"It's 6 billion because we each have two genome copies. We knew that long before any of the genome was sequenced by anyone."
Now if only SCIENCE would have let the rest of us know.
"Sorry, but if an expert in the field can't figure out what you're talking about, it's vague. Were you talking about changes to individual organisms in a new environment (i.e. phenotypic plasticity)? Or about some kind of non-genetically (epigenetically?) inherited change in the new environment? Or about changes to gene regulation?"
So, you don't know what speciation is?
Don't know what gene regulation is?
Don't know what hereditary change is?
The only way my statements could have been viewed as "vague" is if the above terms were uncertain to you.
"I didn't address any valid point raised because you didn't raise any valid points. Yes, error correction in DNA replication (for example) is a real thing, and it reduces the mutation rate. It's also very well known to evolutionary biologists and in no way invalidates anything about evolution.................................
and in no way invalidates anything about evolution."
I suppose if one doesn't ponder the conundrum it wouldn't invalidate anything.
"You're talking here about the genome. The
genetic code is the set of rules for translating DNA into protein; it is embodied in 20 enzymes, and is not complex at all."
When you talk like this, I suspect genetics isn't your field of expertise.
"Whatever the human genome codes for, it is itself not particularly complex; it is a linear string of nucleotides, each of which can hold at most 2 bits of data. And that's it. It holds (very loosely speaking) a set of instructions for making some tens of thousands of proteins. Your computer is more complex than the genome. Your brain, which ultimately produced by the genome, is vastly more complex. Simple processes can generate systems more complex than the rules."
That is profoundly naive. I was going to write more, but what can be said.
"I'm getting the impression that you have not studied biology."
And I hold you haven't perceived what you have studied.

## GOAL OF THE EXERCISE
In the exchange about the genome, what is the most data each nucleotide can hold, according to the quoted passage?

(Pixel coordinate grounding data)

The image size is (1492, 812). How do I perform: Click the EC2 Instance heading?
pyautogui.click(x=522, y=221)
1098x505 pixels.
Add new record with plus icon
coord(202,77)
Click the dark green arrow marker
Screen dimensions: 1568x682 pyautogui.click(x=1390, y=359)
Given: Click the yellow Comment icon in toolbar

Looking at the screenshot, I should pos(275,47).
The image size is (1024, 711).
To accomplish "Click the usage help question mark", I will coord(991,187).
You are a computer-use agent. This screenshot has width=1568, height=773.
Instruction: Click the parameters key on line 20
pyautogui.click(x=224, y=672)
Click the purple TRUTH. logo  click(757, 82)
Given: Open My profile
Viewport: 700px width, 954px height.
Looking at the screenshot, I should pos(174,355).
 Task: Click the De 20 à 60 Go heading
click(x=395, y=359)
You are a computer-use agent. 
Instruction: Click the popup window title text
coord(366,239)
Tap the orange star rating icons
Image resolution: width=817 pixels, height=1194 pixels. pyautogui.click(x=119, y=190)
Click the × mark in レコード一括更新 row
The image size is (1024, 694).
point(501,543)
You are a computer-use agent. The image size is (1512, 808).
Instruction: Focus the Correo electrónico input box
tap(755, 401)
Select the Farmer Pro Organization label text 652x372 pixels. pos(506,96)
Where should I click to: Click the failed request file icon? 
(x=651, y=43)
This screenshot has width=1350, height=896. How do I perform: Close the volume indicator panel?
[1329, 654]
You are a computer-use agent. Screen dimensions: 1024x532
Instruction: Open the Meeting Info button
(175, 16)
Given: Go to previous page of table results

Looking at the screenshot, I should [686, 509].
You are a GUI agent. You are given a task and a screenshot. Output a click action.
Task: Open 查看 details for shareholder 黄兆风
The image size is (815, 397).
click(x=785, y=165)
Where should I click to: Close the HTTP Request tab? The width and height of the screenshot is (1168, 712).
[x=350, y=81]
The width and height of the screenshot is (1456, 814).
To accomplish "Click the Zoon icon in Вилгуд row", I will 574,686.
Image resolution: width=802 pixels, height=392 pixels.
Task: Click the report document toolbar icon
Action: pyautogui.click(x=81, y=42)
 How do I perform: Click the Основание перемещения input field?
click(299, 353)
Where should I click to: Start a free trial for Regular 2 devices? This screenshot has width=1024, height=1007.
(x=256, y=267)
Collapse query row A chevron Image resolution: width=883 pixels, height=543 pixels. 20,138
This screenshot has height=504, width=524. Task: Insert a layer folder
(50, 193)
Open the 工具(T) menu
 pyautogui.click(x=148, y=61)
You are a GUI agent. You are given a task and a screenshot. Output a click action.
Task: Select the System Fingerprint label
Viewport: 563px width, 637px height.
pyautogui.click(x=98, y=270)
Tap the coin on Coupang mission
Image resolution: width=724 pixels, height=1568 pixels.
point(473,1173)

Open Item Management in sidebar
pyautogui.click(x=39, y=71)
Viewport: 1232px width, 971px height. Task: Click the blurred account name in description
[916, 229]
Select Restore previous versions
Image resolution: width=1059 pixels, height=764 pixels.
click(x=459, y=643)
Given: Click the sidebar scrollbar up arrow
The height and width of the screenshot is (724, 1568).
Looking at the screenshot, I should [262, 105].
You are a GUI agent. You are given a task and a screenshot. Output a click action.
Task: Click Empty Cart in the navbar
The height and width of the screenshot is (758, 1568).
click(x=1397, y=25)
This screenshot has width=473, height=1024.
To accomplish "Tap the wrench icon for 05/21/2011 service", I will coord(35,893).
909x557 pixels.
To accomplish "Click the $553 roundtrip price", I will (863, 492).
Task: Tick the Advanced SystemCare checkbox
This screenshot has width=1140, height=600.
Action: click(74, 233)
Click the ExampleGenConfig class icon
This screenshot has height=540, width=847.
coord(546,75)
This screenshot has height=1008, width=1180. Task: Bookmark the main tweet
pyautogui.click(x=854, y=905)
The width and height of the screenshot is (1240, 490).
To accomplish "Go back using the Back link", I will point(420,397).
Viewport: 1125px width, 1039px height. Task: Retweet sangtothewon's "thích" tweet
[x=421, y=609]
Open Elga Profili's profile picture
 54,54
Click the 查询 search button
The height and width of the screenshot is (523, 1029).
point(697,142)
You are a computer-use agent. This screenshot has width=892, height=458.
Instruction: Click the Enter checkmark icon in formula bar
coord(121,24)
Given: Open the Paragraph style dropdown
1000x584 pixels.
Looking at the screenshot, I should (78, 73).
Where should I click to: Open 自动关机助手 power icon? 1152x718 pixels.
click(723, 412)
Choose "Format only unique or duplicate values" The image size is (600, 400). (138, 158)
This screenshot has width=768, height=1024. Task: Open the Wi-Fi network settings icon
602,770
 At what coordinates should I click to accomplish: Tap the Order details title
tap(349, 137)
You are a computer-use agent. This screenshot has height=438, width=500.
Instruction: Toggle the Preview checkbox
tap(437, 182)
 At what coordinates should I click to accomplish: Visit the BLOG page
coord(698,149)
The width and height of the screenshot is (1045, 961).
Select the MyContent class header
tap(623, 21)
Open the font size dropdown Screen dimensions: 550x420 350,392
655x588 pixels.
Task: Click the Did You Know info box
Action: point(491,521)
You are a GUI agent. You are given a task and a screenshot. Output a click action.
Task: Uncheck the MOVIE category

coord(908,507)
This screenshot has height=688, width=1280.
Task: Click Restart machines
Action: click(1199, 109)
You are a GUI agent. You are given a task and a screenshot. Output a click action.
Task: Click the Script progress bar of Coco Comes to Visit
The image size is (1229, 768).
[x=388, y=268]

## OUTPUT
At most 2 bits.